How much electricity is this blog post wasting?

A Google data center cooling unit near DallasThe web is archival in nature. Once stuff gets posted, it tends to live forever. Sure, sometimes personal websites get taken down and their contents purged. But with UGC-driven sites like YouTube, Twitter, Facebook, et. al., the assumption is that content, once posted, will be accessible forever after that.

And that kind of archiving takes energy—a lot of energy. Sure, you’ll read all sorts of stuff about how the industry is building more efficient data centers, and that’s true. But what’s also true is that more and more data is being created and stored all the time.

When I upload a stupid video of my cat, it causes remote processors to run and remote hard drives to spin. Whenever someone (usually me) watches that video, same thing. Now, after I get sick of watching my video, it just sits there in storage, probably across several mirrored data centers. Maybe people will view it on occasion. When they do, once again processors will run and hard drives will spin to access it and stream it. But more likely, it’ll just sit there, ignored.

Incrementally and on its own, the energy required to keep it alive is minimal. But cumulatively, all the stupid videos, tweets, posts, photos, etc. that I and everyone else upload require a lot of hardware storage. And hardware storage, even when it’s not being actively accessed, requires a lot of power. Most of this power is spent keeping the hardware climate-controlled. We’re spending billions of dollars, millions of barrels of oil and mountaintops worth of coal keeping petabytes of stupid cat videos and their equivalents available.  

See, even if the data is never accessed again, it has to be stored somewhere, on the chance that it will be. We tend to think of data as virtual—something that has no physical manifestation. But it does. It takes up physical space.
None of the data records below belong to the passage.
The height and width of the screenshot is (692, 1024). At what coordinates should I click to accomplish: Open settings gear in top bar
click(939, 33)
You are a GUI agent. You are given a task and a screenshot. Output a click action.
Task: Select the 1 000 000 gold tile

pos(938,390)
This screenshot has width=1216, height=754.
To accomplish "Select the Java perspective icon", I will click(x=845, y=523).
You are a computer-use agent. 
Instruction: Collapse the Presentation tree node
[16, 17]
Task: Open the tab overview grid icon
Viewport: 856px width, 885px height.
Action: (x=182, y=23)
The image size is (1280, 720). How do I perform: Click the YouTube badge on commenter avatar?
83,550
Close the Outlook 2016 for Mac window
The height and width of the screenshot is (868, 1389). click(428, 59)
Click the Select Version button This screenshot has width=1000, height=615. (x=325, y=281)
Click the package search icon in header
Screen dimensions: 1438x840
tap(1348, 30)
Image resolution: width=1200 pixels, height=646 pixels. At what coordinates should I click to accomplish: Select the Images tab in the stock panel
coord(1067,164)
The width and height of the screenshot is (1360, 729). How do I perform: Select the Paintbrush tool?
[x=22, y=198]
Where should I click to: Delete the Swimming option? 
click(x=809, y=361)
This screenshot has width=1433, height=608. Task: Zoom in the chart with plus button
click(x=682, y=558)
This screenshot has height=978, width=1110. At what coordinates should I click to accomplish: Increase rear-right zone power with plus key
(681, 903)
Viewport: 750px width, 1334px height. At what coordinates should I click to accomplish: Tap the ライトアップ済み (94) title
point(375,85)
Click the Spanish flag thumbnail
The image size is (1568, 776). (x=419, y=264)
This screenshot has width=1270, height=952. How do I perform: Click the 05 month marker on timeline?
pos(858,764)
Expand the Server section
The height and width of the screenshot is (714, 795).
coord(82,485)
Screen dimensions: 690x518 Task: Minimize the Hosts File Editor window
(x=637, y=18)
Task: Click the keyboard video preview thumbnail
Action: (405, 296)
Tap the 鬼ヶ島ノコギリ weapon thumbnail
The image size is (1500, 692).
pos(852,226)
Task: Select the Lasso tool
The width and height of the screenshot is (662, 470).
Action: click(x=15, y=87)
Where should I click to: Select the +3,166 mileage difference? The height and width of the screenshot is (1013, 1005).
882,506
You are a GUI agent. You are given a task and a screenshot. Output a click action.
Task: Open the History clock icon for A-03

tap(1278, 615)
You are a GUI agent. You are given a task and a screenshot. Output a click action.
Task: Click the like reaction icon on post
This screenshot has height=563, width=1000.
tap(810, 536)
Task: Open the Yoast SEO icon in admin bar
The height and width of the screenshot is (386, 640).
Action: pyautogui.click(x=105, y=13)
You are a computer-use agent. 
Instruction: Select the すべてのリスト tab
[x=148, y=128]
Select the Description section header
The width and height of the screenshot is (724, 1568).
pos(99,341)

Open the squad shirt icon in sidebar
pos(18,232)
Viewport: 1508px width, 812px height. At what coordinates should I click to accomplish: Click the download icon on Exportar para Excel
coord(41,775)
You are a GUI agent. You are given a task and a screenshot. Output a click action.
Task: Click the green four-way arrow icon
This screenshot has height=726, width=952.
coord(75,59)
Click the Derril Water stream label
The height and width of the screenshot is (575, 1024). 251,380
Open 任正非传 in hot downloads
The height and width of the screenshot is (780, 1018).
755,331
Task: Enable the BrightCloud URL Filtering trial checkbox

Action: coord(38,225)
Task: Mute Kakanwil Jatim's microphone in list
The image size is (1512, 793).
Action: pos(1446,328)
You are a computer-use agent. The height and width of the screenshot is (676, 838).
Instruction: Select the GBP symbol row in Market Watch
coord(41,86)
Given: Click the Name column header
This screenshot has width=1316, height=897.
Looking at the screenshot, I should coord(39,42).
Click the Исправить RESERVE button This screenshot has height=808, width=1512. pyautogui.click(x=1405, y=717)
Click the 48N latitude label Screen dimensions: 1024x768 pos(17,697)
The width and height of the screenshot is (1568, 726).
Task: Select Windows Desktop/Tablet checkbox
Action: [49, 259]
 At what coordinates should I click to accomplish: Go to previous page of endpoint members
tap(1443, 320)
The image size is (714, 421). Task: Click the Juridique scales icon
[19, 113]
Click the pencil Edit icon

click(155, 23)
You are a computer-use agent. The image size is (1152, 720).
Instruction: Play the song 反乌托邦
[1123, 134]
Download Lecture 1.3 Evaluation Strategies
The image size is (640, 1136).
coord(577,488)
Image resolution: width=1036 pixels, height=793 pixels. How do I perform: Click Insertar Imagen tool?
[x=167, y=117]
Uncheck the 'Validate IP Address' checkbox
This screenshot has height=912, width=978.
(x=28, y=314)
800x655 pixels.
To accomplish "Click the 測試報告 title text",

The industry is building more and bigger data centers all the time. And unlike libraries—their nearest non-tech analogs—data centers run 24/7.

I’m just using user-generated content as a convenient example. It’s likely that UGC only consumes a fraction of the storage required for the web compared to, say, data generated by science, business and industry. But I’m really talking about all web content, and the assumption that once something is posted, it must be stored forever. That’s clearly not true. Should every Tweet, every Facebook post, every corporate press release be accessible indefinitely?

So, what’s the answer, smart guy? I dunno. But maybe certain classes of content should not be assumed to need to live forever—maybe users should have the option to designate data as having a finite lifespan when they post it. Maybe sites should routinely ask users—via auto-generated emails—for permission to archive content that has been stored for X number of months or years without being accessed. At that point, users could be given the option of continuing to have the content stored.

But is anyone really going to want to read this five years from now?